E’ stato però, da subito, un anno drammatico. Le vicende legate all’assalto della redazione di Charlie Hebdo devono farci riflettere senza per questo cadere nel baratro della paura e dello scontro di civiltà. E’ quello che vogliono i terroristi (così si devono chiamare perchè di questo si stratta). A questo proposito, sempre sul sito, segnalo l’interessante riflessione di Filippo Miraglia, vice presidente nazionale Arci all’indomani della strage di Parigi. Interesante perchè apre ad una ulteriore considerazione che ci tocca da vicino; ridefinire la nostra analisi sul razzismo e quindi rivedere le nostre politiche in termini di antirazzismo. Parigi in questo senso fa il paio con lo spettacolo indecente delle Primarie e dell’uso abominevole dei migranti. Tirati in ballo in modo scorretto e usati come trofei da mostrare al grande pubblico. Mi sono vergognato. Primarie che non ci hanno lasciato indifferenti anche per altri apsetti, purtroppo. Le polemiche che ancora si rincorrono sono li a dimostrarlo. Credo si possa affermare – senza scontentare nessuno – che sono state le elezioni primarie più inutili alle quali abbiamo assistito e partecipato: inutili perchè non si praticamente discusso di politica, di scelte per la Liguria, lasciando spazio, per lo più, a contese di vario genere, non ultime le “solite” dinamiche di potere all’interno del principale partito del centro sinistra. Badate, ciò non mi stupisce e non mi sconvolge; le dinamiche per la gestione del potere hanno una loro dignità e un perché nella contesa politica. Il problema però, di questi ultimi tempi, è che la contesa c’è stata ma è mancata completamente la politica.

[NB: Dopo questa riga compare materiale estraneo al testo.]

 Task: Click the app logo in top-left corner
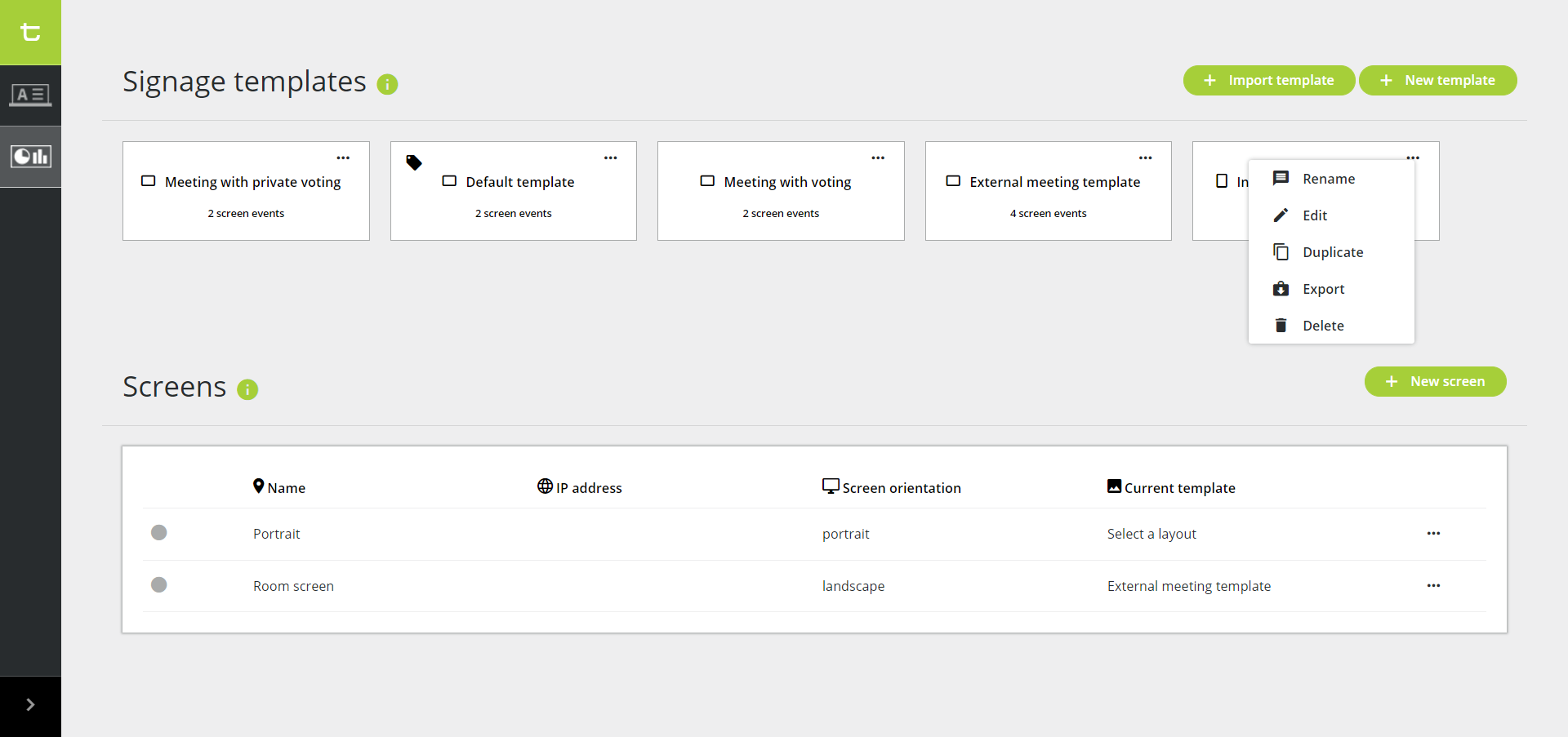coord(30,32)
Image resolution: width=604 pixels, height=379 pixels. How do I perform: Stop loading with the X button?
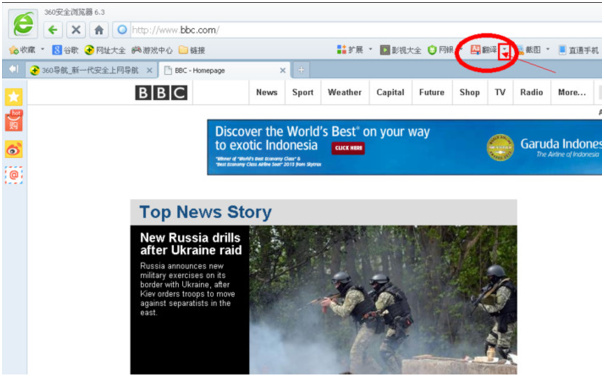[x=76, y=30]
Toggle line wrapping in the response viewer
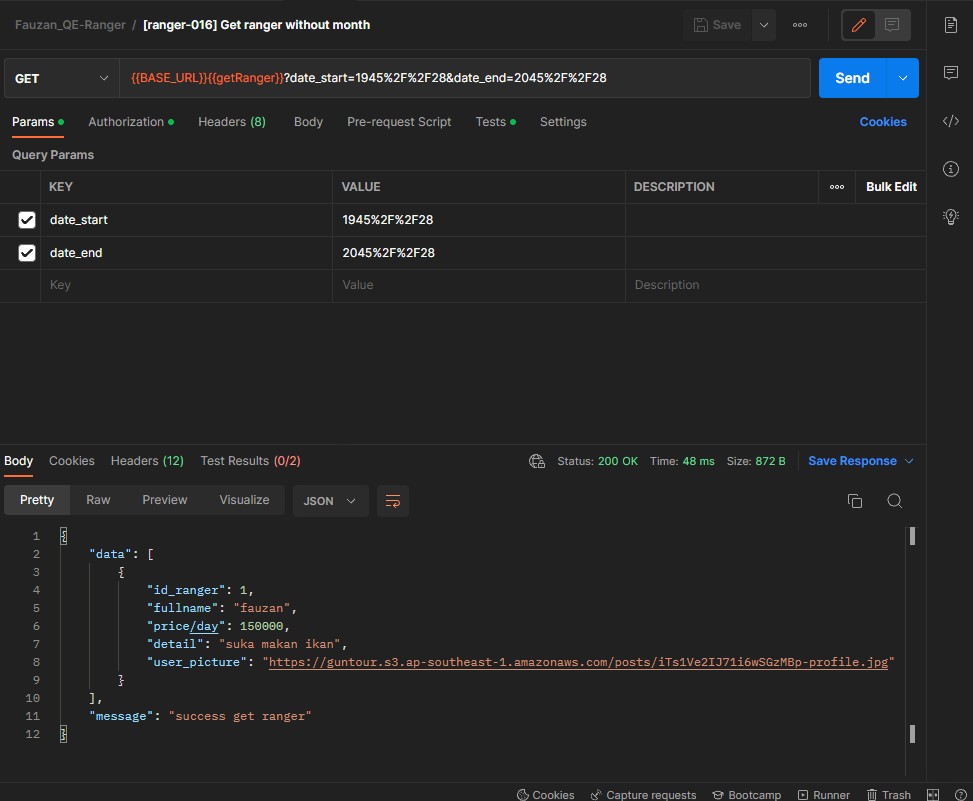This screenshot has height=801, width=973. [x=392, y=501]
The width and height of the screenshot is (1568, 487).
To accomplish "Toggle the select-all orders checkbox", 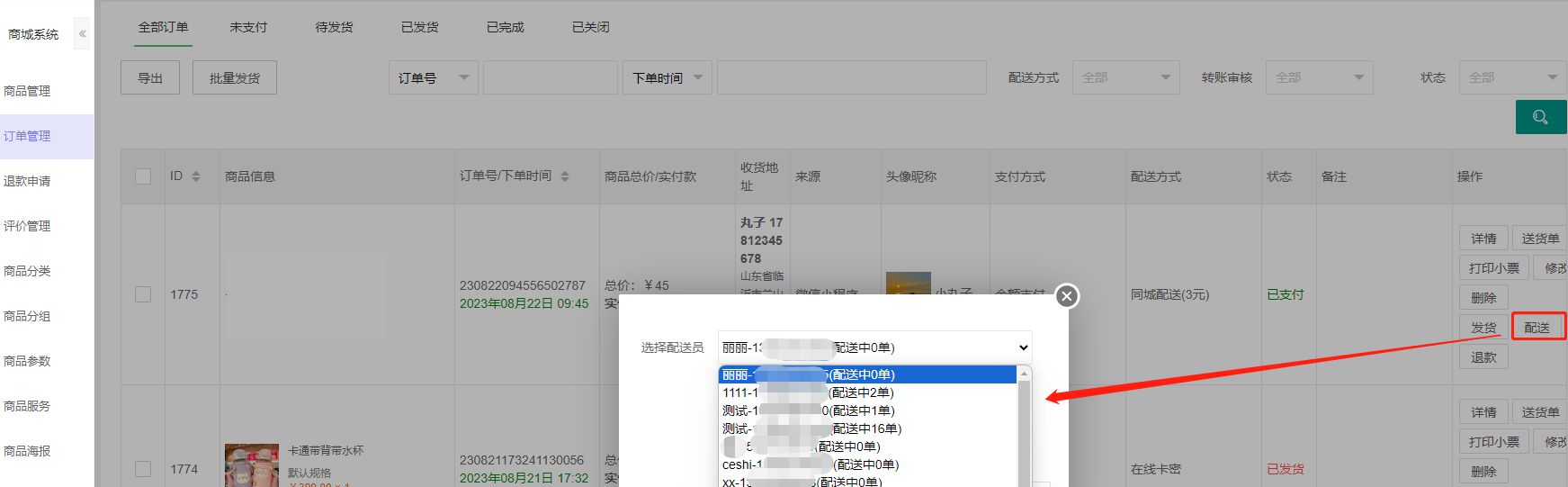I will [x=143, y=176].
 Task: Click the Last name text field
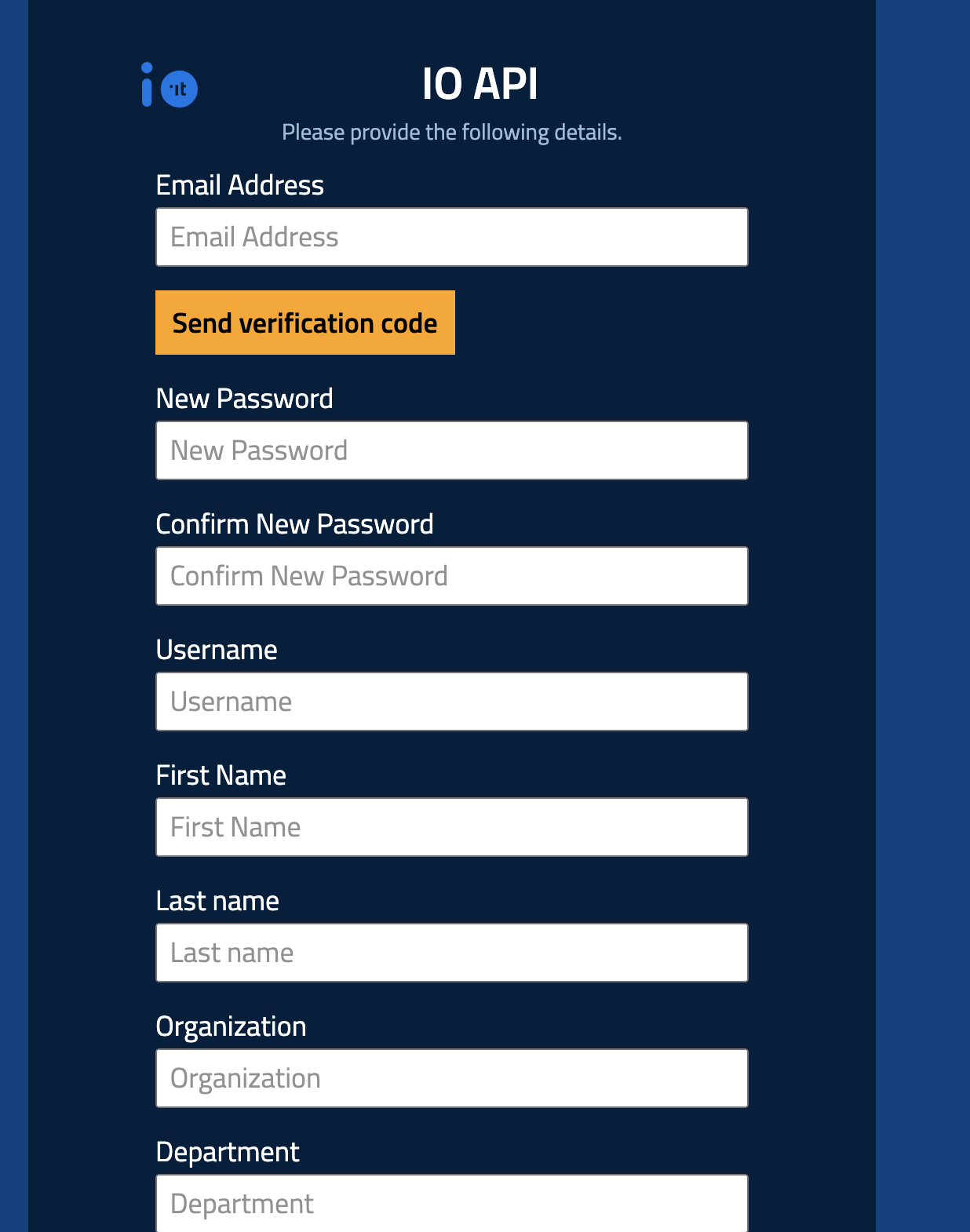pos(451,953)
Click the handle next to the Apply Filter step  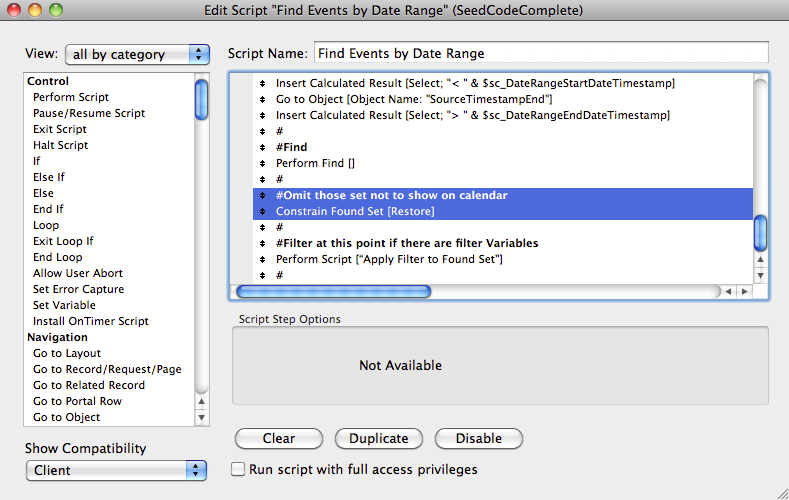point(262,259)
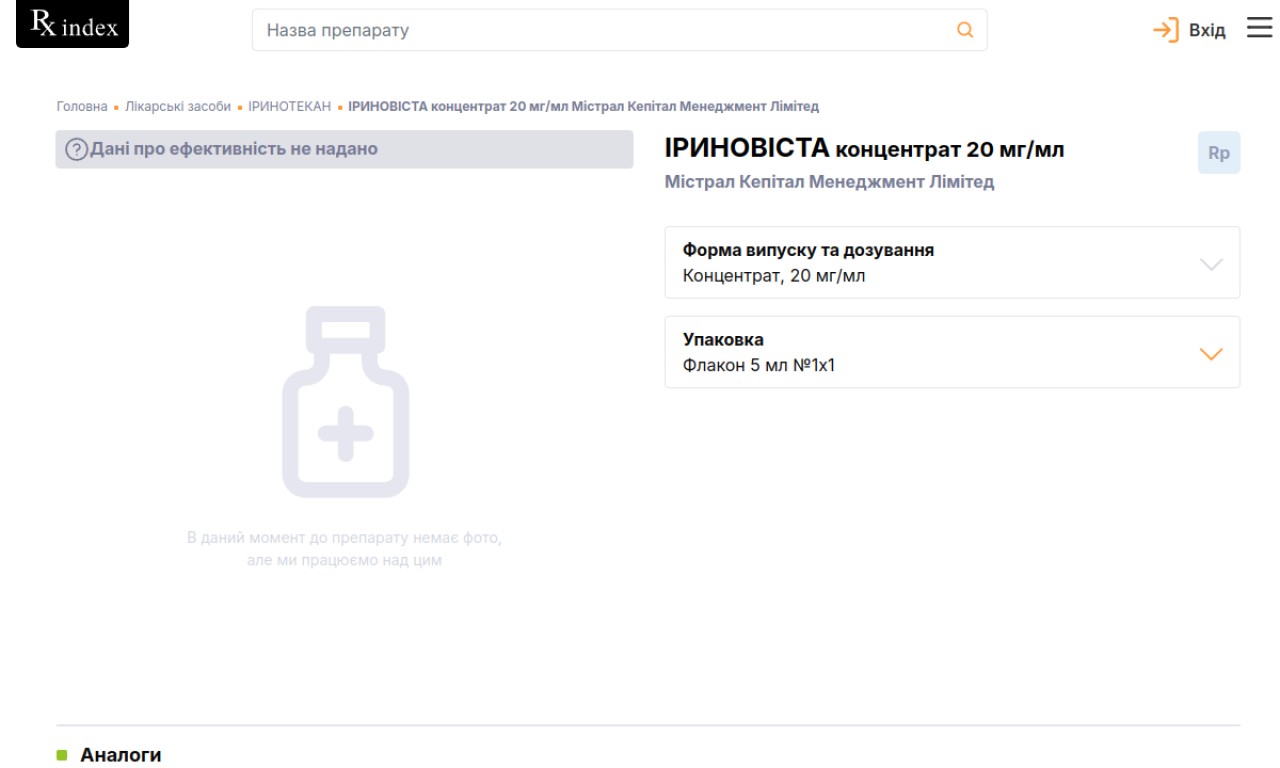Click the question mark efficacy icon

76,150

Ci rimettono i cittadini e, in parte, lo strumento delle Primarie; l’ancora di salvataggio (per quanto contraddittoria) in tempi di crisi della rappresentanza e dei partiti che, però, senza regole chiare e trasparenti, condivise e possibilmente definitive, rischiano di apparire come un “mercato delle vacche”. In barba ai tantissimi che, invece, hanno votato con convinzione e coscienza. E’ già di per se strana l’idea secondo cui, ad ogni “Primaria” i contendenti – a seconda delle rispettive convenienze – definiscano le regole. Ogni volta una regola diversa. Del resto Donald Sassoon, l’autorevole storico inglese ospite a Palazzo Ducale qualche settimana fa, ci ha ben spiegato che questo “tutti contro tutti” nelle primarie è frutto di una debolezza della rappresentanza e che “le Primarie non sono tipiche dei paesi di democrazia rappresentativa. Ci sono negli Usa, è l’esempio più ovvio, ma non riesco a ricordarmi un altro paese democratico che le faccia. Le Primarie infatti sono un segno evidente della debolezza dei partiti “. C’è quindi molto da riflettere sullo strumento in sé e ancor più su ciò che si è scatenato prima, durante e dopo. Mi riferisco al contesto in cui si sono svolte e alle molte dinamiche,spesso molto differenti tra loro, che si sono intrecciate e sovrapposte. Tra i tanti vi è un aspetto che mi è parso di cogliere: la gestione del partito da parte del premier ha, per la prima volta, innescato un movimento, un cambiamento dopo anni di galleggiamento e di immobilismo. A me non convince per niente ma il punto non è questo; è infatti sotto gli occhi di tutti il tantivo di Renzi di lavorare per un Partito Democratico diverso. Impostazione che ha visto trasformare ruolo, funzione e allenze con le conseguenti prese di posizione contrarie. L’impressione è che questa trasformazione in corso si porterà dietro molti scossoni e non tutti dipenderanno dallo scontro generazionale, sbandierato come la causa della rottamazione (positiva) ma in realtà pretesto per restaurare ma, anche e forse soprattutto, per imprimere al partito democratico una svolta laburista (blairiana?) definitiva. Una linea di continuità con il pensiero anglosassone tanto caro al nostro premier. Ne vedremo delle belle insomma.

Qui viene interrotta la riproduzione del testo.